All tools support --help for full usage details.

Core Workflows

Workflow 1: Full Drift Analysis

Scan all documentation against code changes since each doc was last updated. This is the primary entry point for understanding the overall drift state of a repository.

# Basic analysis
python scripts/drift_analyzer.py /path/to/repo

# Analyze with custom doc patterns
python scripts/drift_analyzer.py /path/to/repo --doc-patterns "*.md,*.rst,*.txt"

# JSON output for tooling
python scripts/drift_analyzer.py /path/to/repo --json

# Only show high-severity drift
python scripts/drift_analyzer.py /path/to/repo --min-severity high

# Analyze specific directory
python scripts/drift_analyzer.py /path/to/repo --scope src/

What it does:

Discovers all documentation files in the repo
For each doc, identifies the code directories it describes (via path proximity and content references)
Compares the doc's last-modified date against the git history of its associated code
Identifies specific changes (renamed files, moved directories, changed function signatures)
Classifies each drift instance by category and severity
Generates an actionable report with specific file:line references

Output example:

Documentation Drift Report
==========================
Repository: /path/to/repo
Scan date:  2026-03-18
Docs found: 12
Drifted:    5

HIGH SEVERITY:
  docs/api.md (last updated: 2026-01-15)
    - 23 code files changed since doc update
    - 4 functions renamed in src/handlers/
    - 2 new modules undocumented
    Category: Factual + Structural
    Recommendation: Manual update required

MEDIUM SEVERITY:
  README.md (last updated: 2026-02-28)
    - Installation section references removed dependency
    - Version string outdated (says 1.8.0, current 2.0.0)
    Category: Factual + Temporal
    Recommendation: Auto-fixable (version), Manual (installation)
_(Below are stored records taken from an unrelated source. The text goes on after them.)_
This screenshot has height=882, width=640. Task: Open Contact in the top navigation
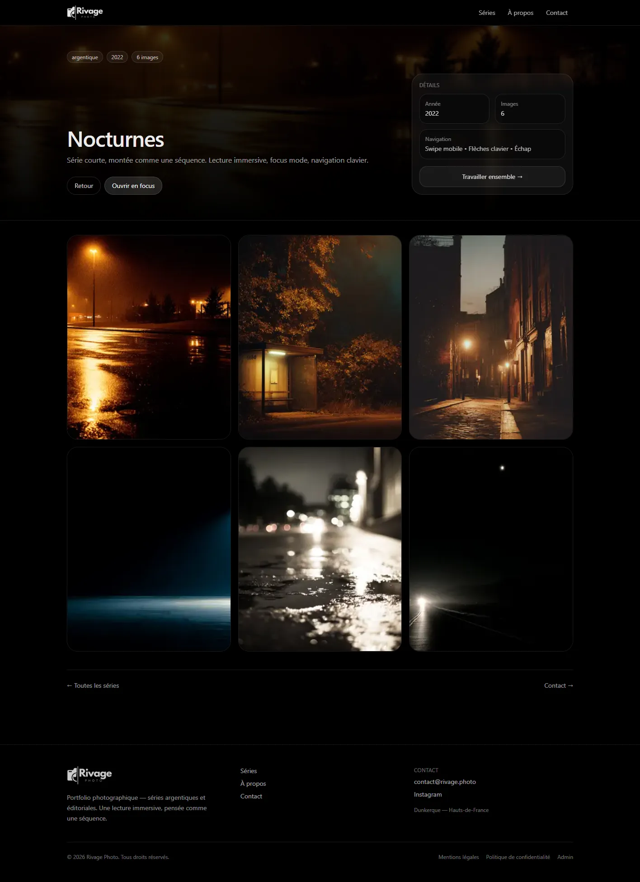tap(556, 13)
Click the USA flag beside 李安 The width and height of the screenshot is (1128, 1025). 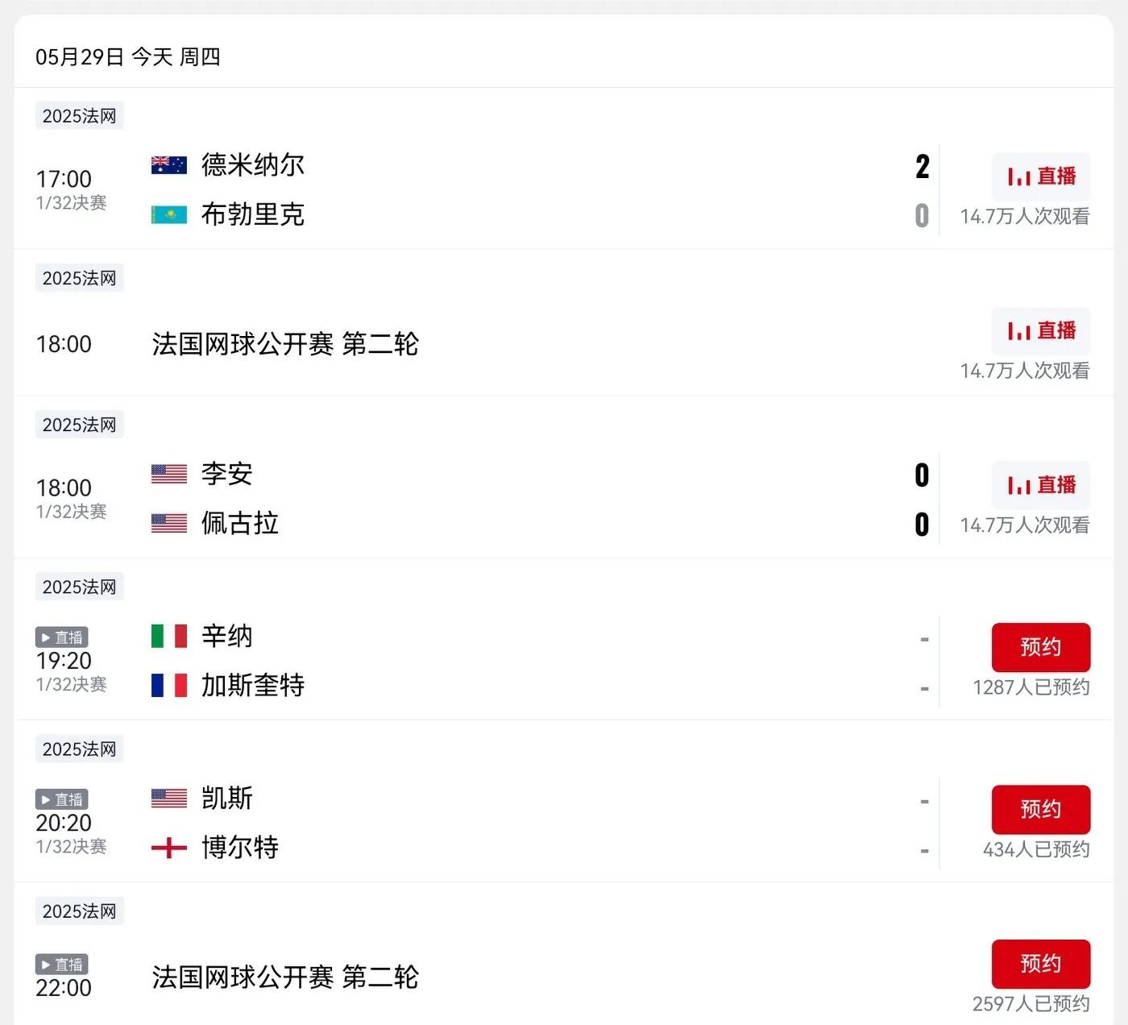pos(169,474)
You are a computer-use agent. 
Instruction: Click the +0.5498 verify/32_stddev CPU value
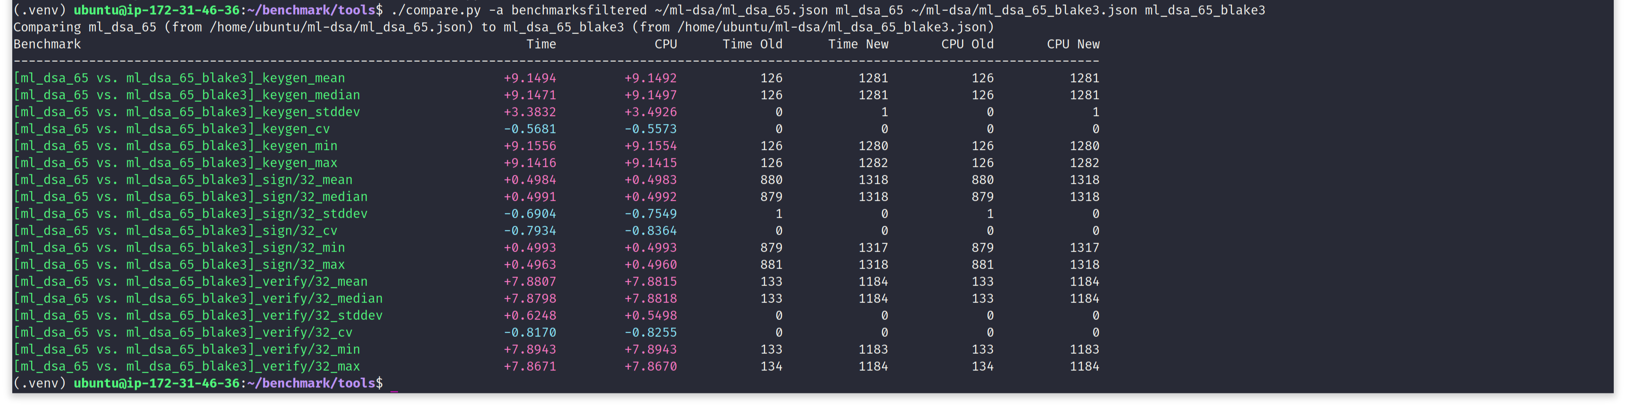click(x=650, y=316)
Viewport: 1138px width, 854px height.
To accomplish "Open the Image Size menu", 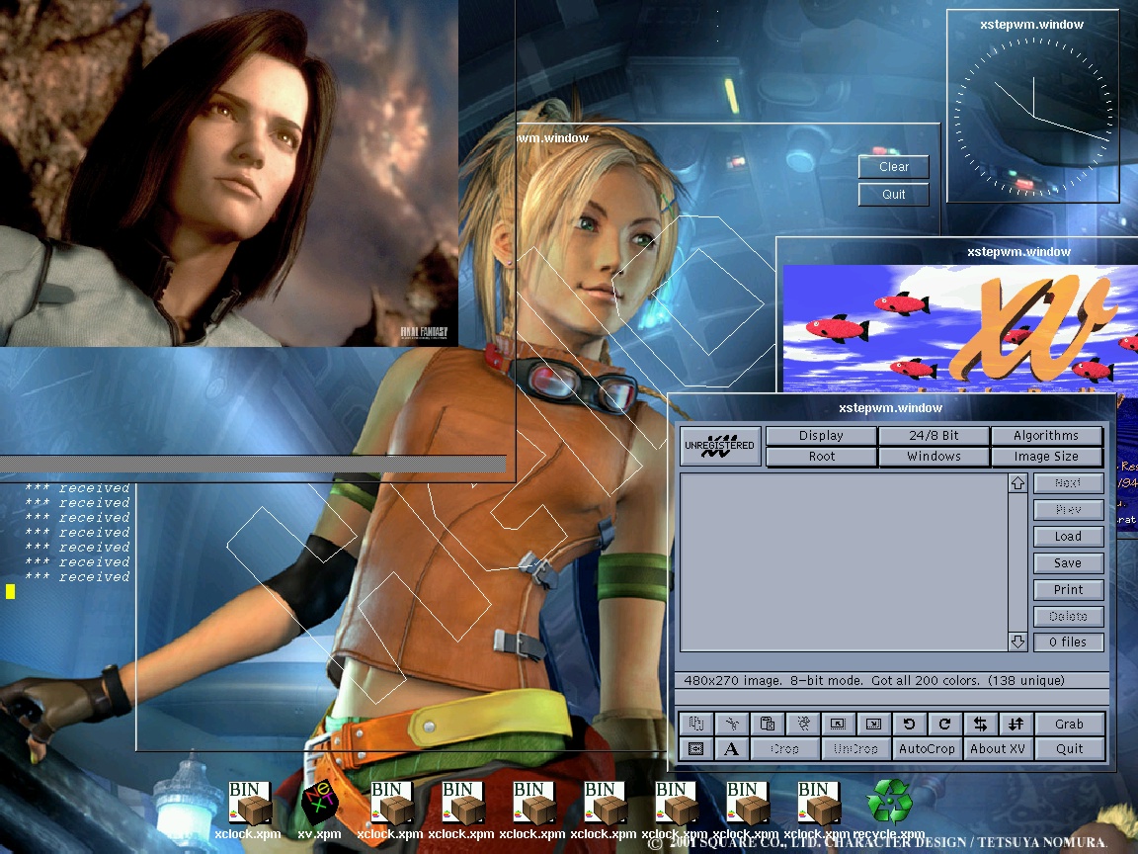I will tap(1046, 457).
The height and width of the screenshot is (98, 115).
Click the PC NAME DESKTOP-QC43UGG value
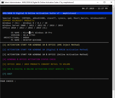click(x=32, y=40)
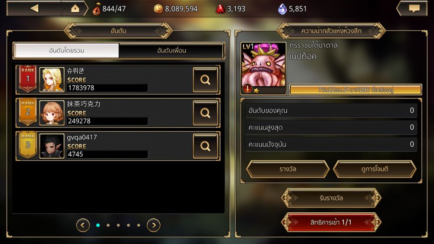Select the second page dot indicator

click(x=108, y=225)
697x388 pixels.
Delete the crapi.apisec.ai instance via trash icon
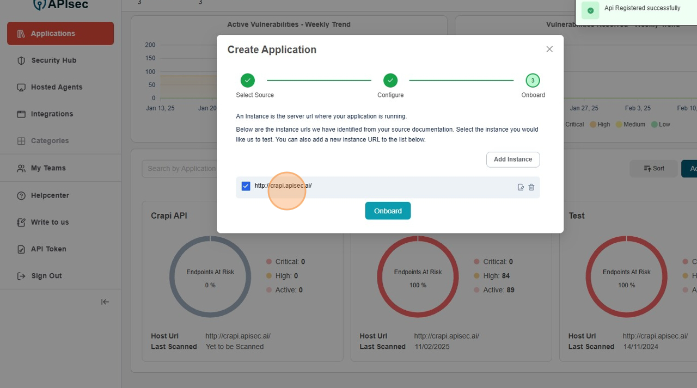(x=531, y=187)
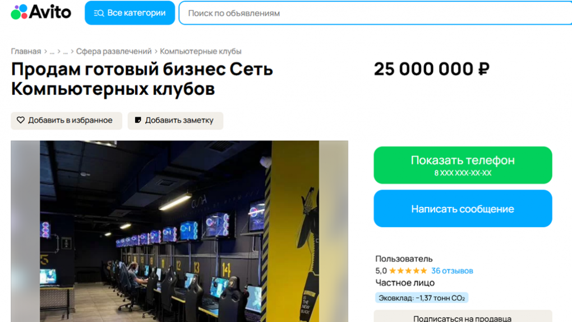The height and width of the screenshot is (322, 572).
Task: Open Компьютерные клубы breadcrumb
Action: [201, 52]
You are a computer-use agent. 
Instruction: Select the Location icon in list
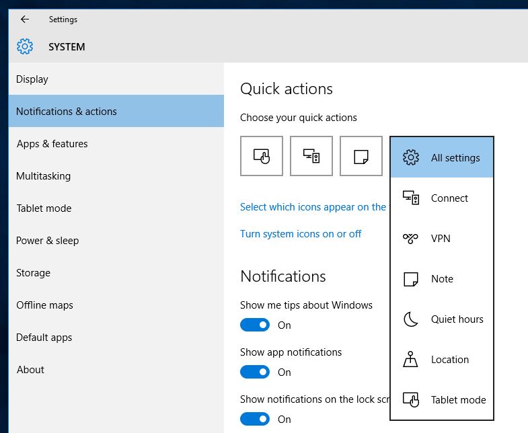[410, 359]
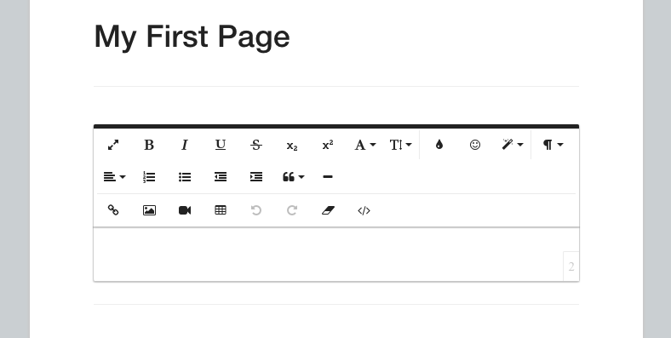This screenshot has width=671, height=338.
Task: Insert a horizontal line
Action: [x=328, y=177]
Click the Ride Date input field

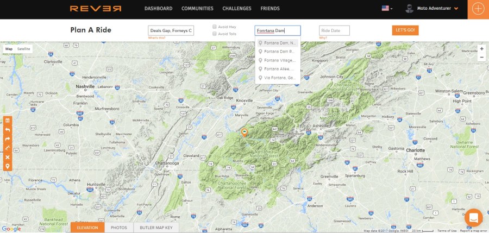click(x=334, y=30)
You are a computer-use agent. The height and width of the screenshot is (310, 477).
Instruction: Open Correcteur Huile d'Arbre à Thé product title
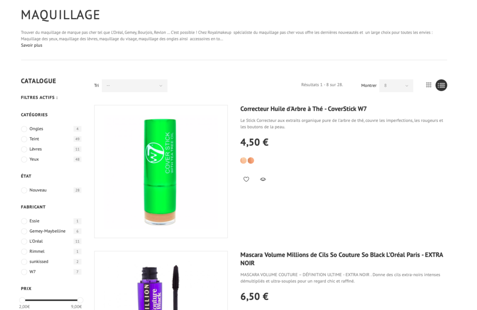click(303, 109)
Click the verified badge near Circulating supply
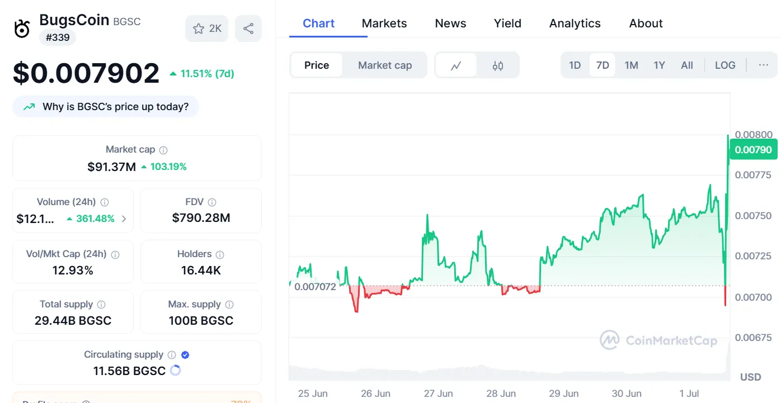Image resolution: width=781 pixels, height=403 pixels. [x=186, y=355]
Workflow 2: API Documentation Validation

Check that API documentation accurately reflects the actual function signatures, class definitions, and module structure in your Python source code.

# Validate API docs against source
python scripts/api_doc_validator.py /path/to/src /path/to/docs/api.md

# Scan entire docs directory
python scripts/api_doc_validator.py /path/to/src /path/to/docs/ --recursive

# JSON output
python scripts/api_doc_validator.py /path/to/src /path/to/docs/api.md --json

# Include private methods in validation
python scripts/api_doc_validator.py /path/to/src /path/to/docs/ --include-private

What it detects:

Functions/classes present in code but missing from docs
Functions/classes documented but no longer in code (removed or renamed)
Parameter mismatches (missing params, wrong types, wrong defaults)
Deprecated items still documented as current
Return type mismatches
Module-level docstring drift

How it works:

The tool uses Python's ast module to parse source files and extract function signatures, class definitions, decorators, and docstrings. It then parses the markdown documentation looking for function/class references, parameter lists, and code blocks. Mismatches are reported with exact locations in both source and documentation.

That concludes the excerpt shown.